■ **What the task requires**: Copy each line of the records that contains the word "resolution".

■ **Input data**:
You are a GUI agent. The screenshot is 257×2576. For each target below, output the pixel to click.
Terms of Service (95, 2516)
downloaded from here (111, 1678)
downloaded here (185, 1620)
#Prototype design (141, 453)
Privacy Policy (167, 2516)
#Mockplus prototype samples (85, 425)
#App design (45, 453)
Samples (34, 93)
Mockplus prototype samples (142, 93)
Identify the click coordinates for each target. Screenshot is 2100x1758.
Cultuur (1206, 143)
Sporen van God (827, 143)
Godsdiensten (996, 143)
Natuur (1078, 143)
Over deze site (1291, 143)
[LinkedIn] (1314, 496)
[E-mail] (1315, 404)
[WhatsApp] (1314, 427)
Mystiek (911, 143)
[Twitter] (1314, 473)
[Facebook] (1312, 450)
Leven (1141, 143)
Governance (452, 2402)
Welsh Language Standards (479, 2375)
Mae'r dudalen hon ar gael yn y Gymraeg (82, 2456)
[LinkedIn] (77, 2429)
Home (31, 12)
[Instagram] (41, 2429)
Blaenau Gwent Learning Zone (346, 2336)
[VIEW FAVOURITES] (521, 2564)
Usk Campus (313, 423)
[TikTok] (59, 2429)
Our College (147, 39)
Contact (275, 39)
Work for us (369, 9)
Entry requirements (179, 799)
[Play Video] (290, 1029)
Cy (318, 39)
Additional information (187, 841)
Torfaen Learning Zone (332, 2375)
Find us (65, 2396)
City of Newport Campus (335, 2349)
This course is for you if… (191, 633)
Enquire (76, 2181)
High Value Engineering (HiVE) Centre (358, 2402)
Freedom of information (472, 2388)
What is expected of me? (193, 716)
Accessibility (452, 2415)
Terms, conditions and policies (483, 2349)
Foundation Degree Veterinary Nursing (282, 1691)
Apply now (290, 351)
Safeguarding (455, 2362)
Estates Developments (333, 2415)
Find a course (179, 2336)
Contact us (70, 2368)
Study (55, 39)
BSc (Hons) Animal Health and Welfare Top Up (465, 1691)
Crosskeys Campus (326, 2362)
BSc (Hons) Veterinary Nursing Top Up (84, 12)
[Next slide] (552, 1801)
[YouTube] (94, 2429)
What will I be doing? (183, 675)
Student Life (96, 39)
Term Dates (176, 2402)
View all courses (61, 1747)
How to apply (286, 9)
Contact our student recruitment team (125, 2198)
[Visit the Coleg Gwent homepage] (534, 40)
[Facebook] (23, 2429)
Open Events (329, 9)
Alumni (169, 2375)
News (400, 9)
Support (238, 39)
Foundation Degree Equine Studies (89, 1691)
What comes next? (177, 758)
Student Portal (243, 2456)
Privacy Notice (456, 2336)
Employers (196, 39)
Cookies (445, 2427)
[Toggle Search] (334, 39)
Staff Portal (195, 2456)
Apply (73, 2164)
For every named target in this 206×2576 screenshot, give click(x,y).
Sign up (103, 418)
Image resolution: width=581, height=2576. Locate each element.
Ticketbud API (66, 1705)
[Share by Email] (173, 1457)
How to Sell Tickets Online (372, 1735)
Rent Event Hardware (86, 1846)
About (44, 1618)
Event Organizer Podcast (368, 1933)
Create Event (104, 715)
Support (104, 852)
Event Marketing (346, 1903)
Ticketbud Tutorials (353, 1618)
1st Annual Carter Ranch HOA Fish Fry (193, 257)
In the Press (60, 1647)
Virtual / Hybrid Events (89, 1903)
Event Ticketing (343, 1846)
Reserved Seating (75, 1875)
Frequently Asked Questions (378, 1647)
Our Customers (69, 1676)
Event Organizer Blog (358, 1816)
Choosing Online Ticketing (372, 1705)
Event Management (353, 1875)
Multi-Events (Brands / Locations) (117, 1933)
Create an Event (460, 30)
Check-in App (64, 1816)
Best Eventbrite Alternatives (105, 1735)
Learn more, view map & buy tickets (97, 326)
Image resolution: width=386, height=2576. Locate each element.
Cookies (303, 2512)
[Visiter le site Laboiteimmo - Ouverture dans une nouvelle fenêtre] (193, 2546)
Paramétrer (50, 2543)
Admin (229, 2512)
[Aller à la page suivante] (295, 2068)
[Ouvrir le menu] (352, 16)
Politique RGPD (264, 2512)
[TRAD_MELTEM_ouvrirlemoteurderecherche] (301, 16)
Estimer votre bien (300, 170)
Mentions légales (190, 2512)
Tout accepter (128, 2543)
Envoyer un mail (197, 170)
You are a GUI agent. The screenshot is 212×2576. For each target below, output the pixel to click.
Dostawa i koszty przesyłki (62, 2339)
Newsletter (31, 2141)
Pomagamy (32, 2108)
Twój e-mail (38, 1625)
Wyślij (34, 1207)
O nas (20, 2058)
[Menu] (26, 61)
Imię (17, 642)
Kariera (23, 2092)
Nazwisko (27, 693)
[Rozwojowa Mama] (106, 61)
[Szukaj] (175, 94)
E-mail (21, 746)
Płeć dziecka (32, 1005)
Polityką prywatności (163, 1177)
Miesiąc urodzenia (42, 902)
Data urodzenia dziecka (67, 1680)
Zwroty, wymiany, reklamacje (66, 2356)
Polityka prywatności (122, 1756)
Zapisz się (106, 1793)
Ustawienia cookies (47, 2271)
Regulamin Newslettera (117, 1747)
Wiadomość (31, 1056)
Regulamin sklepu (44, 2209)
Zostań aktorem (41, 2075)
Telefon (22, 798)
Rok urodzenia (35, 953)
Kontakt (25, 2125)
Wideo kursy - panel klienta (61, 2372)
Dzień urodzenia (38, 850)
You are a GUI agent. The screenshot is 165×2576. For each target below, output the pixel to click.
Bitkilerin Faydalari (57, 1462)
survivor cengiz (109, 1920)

■ **Response box**:
Image resolution: width=581, height=2576. Locate each element.
Image resolution: width=386, height=2576. Locate each element.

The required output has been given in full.